Task goal =
Can you turn each line of the entries below into a Markdown table with the columns No. and Line, skipping blank lines and leaving the pictures out of your answer?

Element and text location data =
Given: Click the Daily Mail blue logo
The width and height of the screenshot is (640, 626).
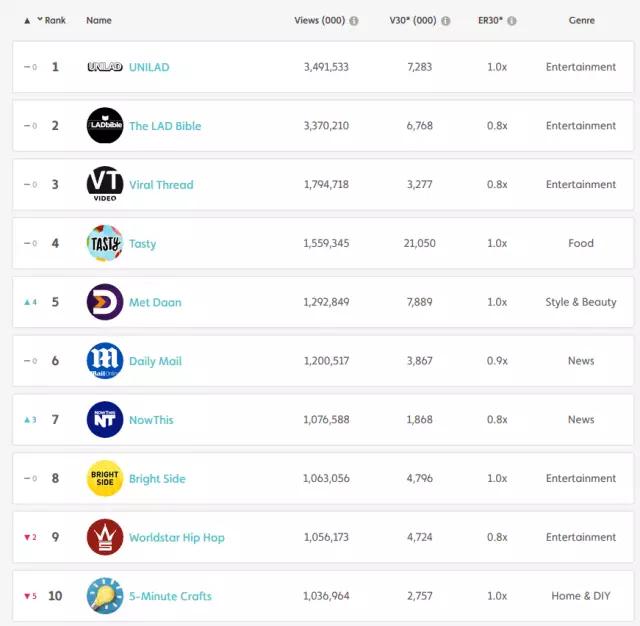Looking at the screenshot, I should point(105,361).
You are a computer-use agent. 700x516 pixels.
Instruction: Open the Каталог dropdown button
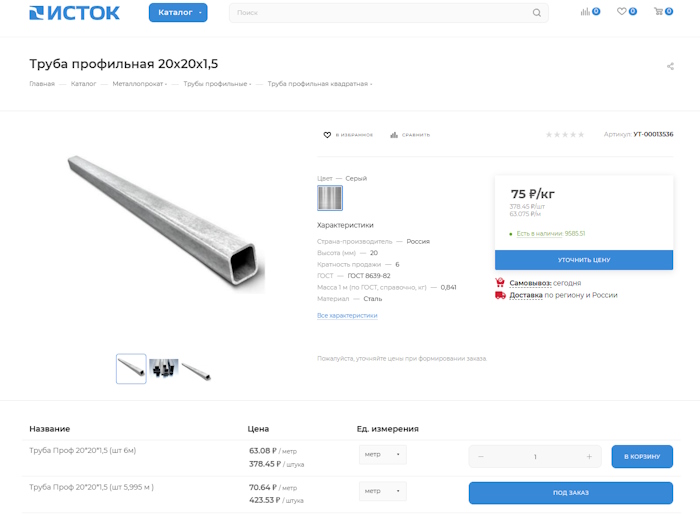[178, 12]
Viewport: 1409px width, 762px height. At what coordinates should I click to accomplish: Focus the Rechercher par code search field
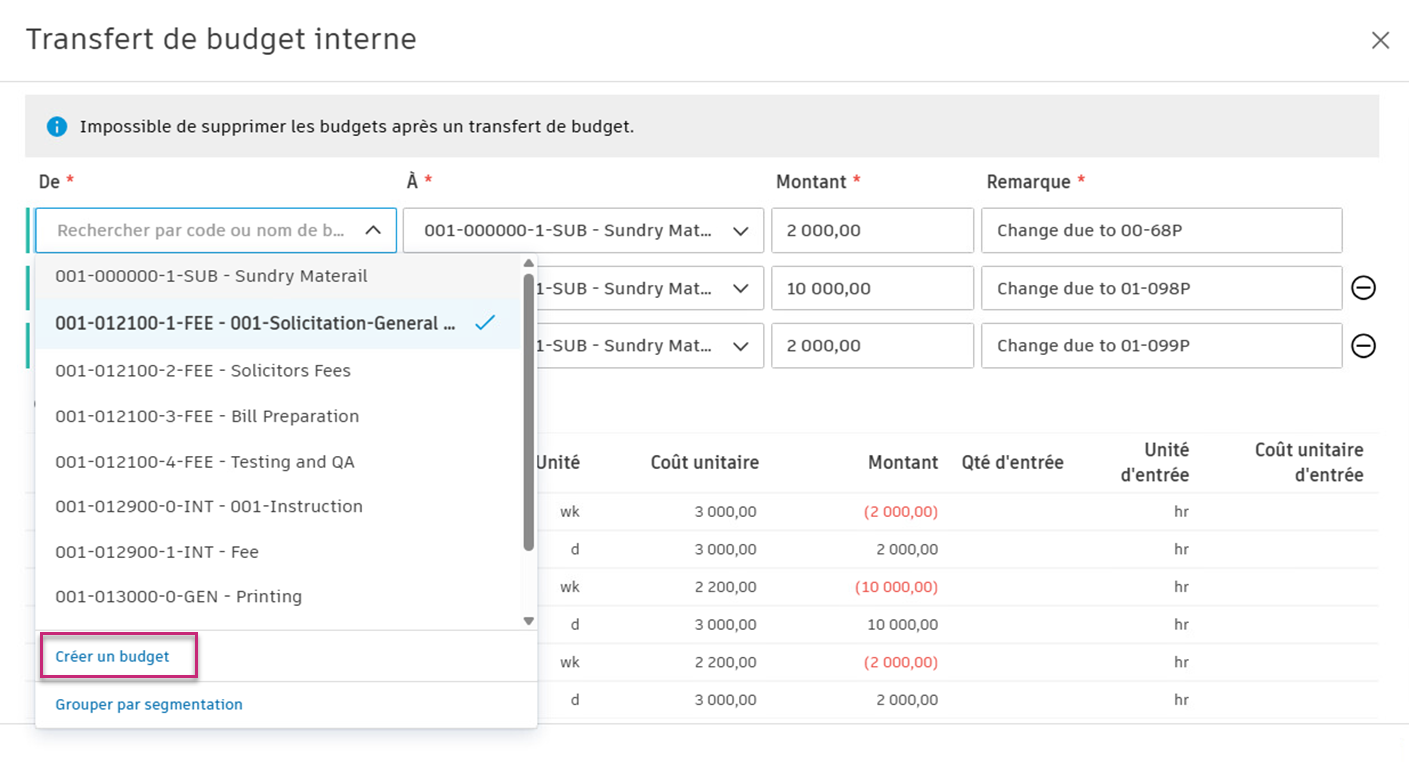(x=200, y=231)
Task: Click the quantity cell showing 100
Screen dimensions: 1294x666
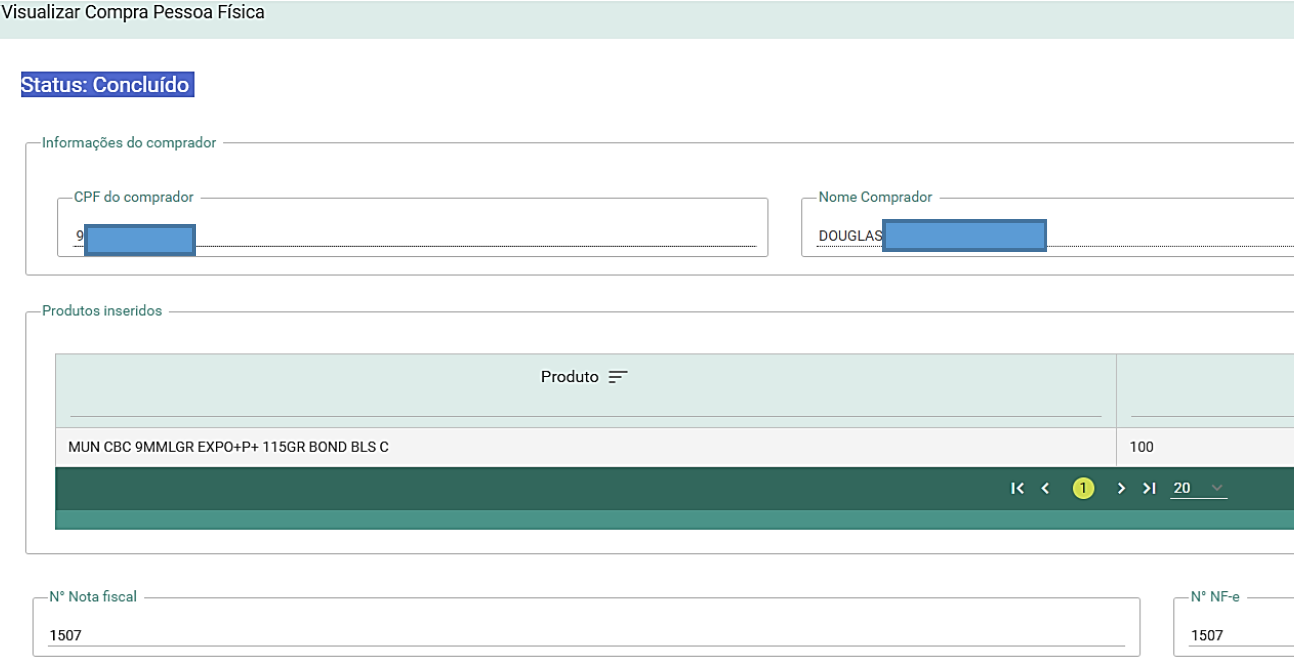Action: tap(1142, 447)
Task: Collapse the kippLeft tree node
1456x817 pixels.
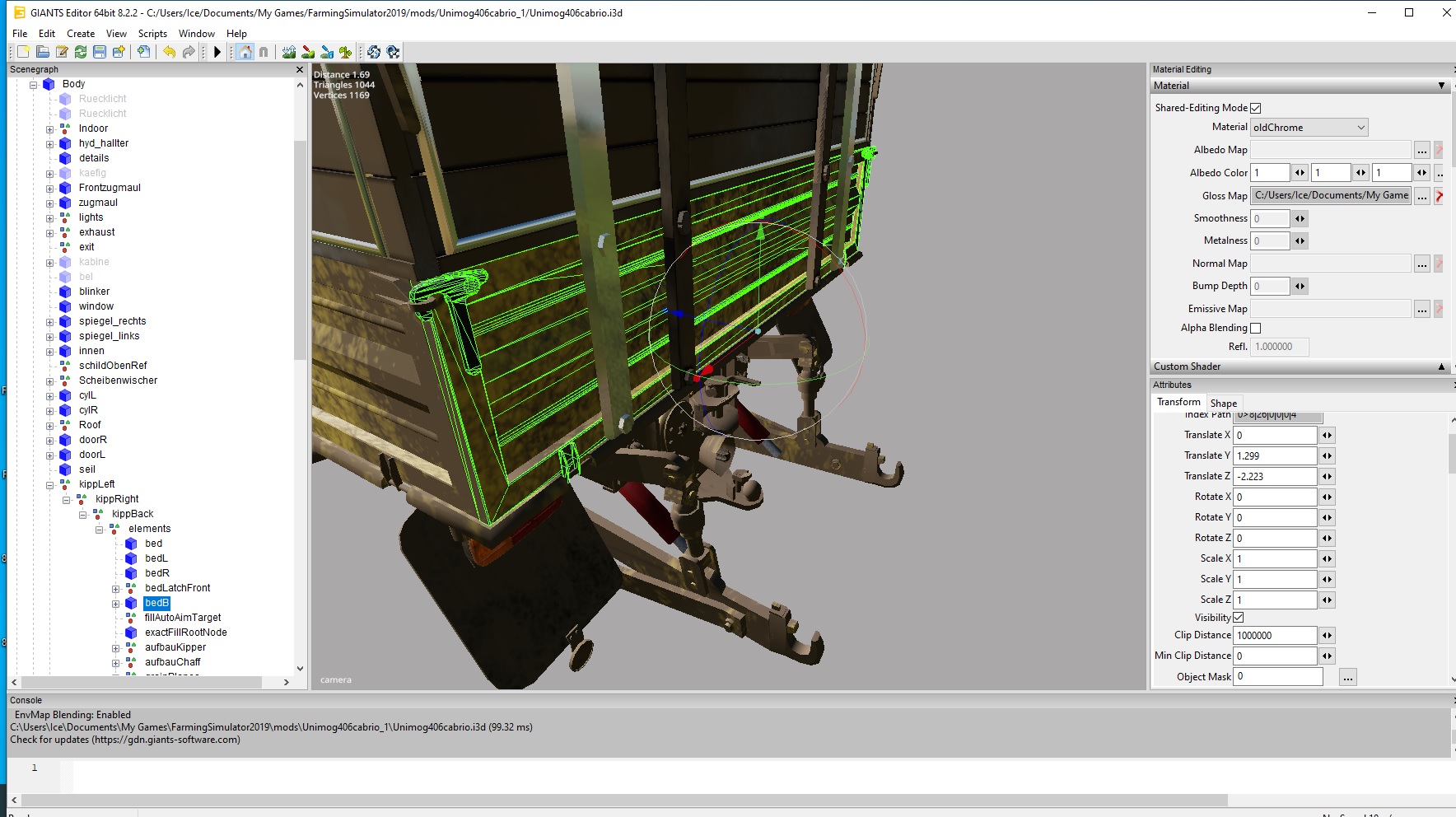Action: pyautogui.click(x=50, y=484)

Exercise result =
| No. | Line |
|---|---|
| 1 | Given: Click the Daily Mail blue logo |
| 2 | The width and height of the screenshot is (640, 626). |
| 3 | Looking at the screenshot, I should point(105,361). |
| 4 | You are a computer-use agent. 700x516 pixels. |
| 5 | Instruction: Open the Каталог dropdown button |
| 6 | [178, 12] |
| 7 | Viewport: 1409px width, 762px height. At what coordinates should I click to accomplish: Focus the Rechercher par code search field |
| 8 | (x=200, y=231) |
| 9 | Task: Click the quantity cell showing 100 |
| 10 | Screen dimensions: 1294x666 |
| 11 | Action: tap(1142, 447) |
| 12 | Task: Collapse the kippLeft tree node |
| 13 | 1456x817 pixels. |
| 14 | Action: pyautogui.click(x=50, y=484) |